🤖 AI Summary
This work addresses nonsmooth convex optimization and nonsmooth log-concave sampling, focusing on Hölder-continuous (i.e., semismooth) and composite objective/potential functions. We propose a unified proximal computational framework that integrates the proximal point method with the alternating sampling framework (ASF), yielding an adaptive proximal bundle method—requiring no prior knowledge of smoothness parameters—and a novel proximal sampling oracle. For the first time, we establish non-asymptotic iteration complexity bounds for both proximal mappings and sampling oracles in the semismooth and composite settings, introducing a refined Gaussian integration technique to precisely characterize sampling error. Our results deliver universal, parameter-free optimization algorithms and the first proximal MCMC sampler with rigorous theoretical guarantees, achieving tight non-asymptotic complexity upper bounds for both problems.
📝 Abstract
We consider convex optimization with non-smooth objective function and log-concave sampling with non-smooth potential (negative log density). In particular, we study two specific settings where the convex objective/potential function is either semi-smooth or in composite form as the finite sum of semi-smooth components. To overcome the challenges caused by non-smoothness, our algorithms employ two powerful proximal frameworks in optimization and sampling: the proximal point framework for optimization and the alternating sampling framework (ASF) that uses Gibbs sampling on an augmented distribution.
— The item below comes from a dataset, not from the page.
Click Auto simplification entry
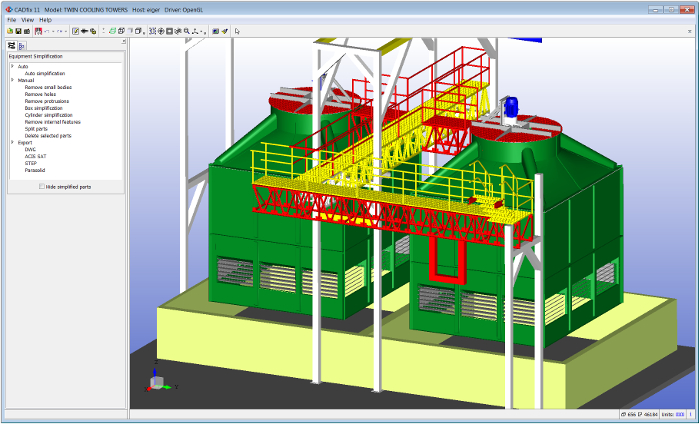The width and height of the screenshot is (700, 424). (x=45, y=73)

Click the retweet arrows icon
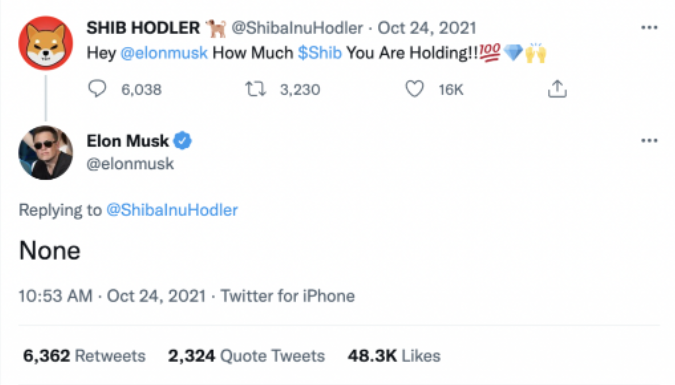click(256, 89)
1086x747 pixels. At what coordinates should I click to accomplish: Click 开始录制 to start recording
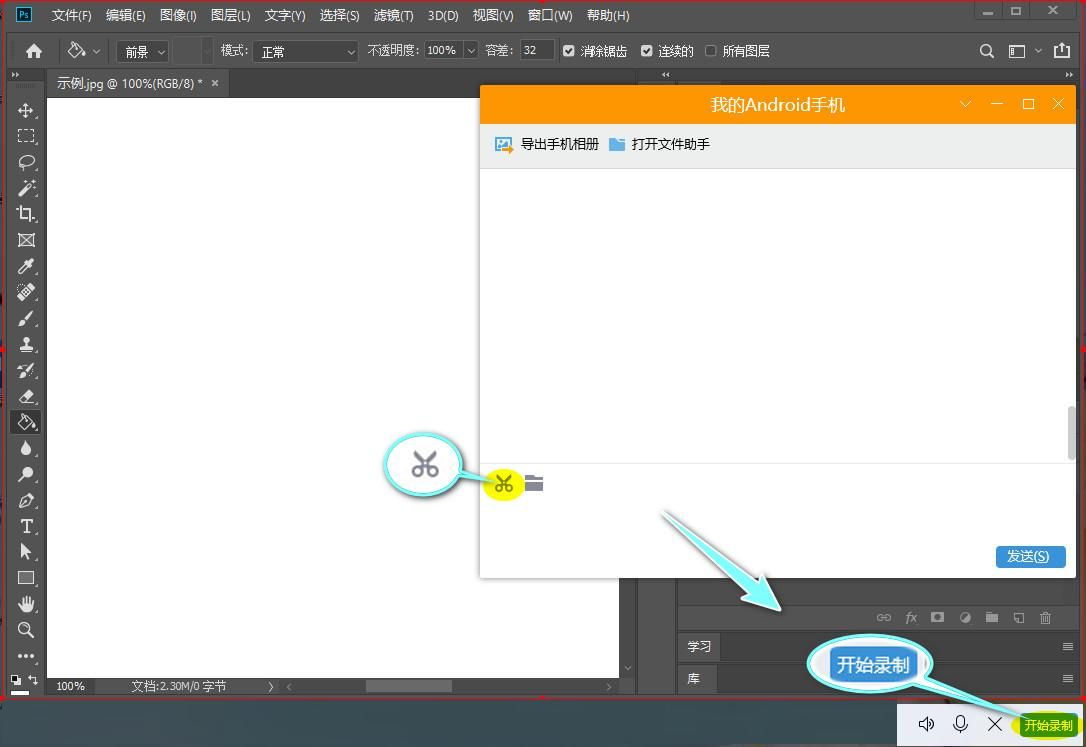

A key component of both optimization and sampling algorithms is the efficient implementation of the proximal map by the regularized cutting-plane method. We establish the iteration-complexity of the proximal map in both semi-smooth and composite settings. We further propose an adaptive proximal bundle method for non-smooth optimization. The proposed method is universal since it does not need any problem parameters as input. Additionally, we develop a proximal sampling oracle that resembles the proximal map in optimization and establish its complexity using a novel technique (a modified Gaussian integral). Finally, we combine this proximal sampling oracle and ASF to obtain a Markov chain Monte Carlo method with non-asymptotic complexity bounds for sampling in semi-smooth and composite settings.